## DATA EXTRACT
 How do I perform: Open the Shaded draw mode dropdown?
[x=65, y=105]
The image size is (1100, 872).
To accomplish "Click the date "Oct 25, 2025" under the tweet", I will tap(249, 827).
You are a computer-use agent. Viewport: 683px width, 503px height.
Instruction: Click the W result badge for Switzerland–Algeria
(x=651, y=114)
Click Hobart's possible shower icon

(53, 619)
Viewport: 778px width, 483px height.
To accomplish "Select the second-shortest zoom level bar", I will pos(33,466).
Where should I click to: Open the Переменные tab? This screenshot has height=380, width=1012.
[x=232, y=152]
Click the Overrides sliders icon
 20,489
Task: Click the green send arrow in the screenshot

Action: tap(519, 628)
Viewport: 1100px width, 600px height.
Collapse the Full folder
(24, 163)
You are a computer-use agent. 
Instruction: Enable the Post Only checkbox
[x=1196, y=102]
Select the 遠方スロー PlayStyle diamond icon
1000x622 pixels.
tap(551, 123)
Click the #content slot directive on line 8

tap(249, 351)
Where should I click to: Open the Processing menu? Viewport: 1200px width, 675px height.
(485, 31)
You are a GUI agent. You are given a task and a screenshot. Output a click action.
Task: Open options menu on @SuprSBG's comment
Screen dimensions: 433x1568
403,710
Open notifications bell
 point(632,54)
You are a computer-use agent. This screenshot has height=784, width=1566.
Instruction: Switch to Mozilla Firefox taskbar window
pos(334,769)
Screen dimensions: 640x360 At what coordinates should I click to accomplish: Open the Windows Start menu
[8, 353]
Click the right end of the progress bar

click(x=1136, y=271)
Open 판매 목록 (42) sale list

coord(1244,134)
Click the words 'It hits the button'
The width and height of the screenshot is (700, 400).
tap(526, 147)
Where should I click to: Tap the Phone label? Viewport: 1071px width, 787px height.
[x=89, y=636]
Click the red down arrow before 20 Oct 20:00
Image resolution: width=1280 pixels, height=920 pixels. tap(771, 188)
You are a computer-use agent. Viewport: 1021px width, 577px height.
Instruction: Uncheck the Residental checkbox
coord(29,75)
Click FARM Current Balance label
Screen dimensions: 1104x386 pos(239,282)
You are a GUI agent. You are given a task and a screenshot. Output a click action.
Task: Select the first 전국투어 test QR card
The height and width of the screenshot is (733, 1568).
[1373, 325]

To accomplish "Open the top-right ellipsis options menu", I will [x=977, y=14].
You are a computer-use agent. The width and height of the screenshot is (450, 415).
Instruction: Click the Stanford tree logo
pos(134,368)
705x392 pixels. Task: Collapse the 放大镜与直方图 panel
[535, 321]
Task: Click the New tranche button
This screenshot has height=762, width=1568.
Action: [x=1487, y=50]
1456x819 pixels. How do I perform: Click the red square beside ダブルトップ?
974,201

## EXERCISE AIM
Find each line above that contains "options", and copy those lines.

## REPLY TO THE TASK
Task: Open options menu on @SuprSBG's comment
To accomplish "Open the top-right ellipsis options menu", I will [x=977, y=14].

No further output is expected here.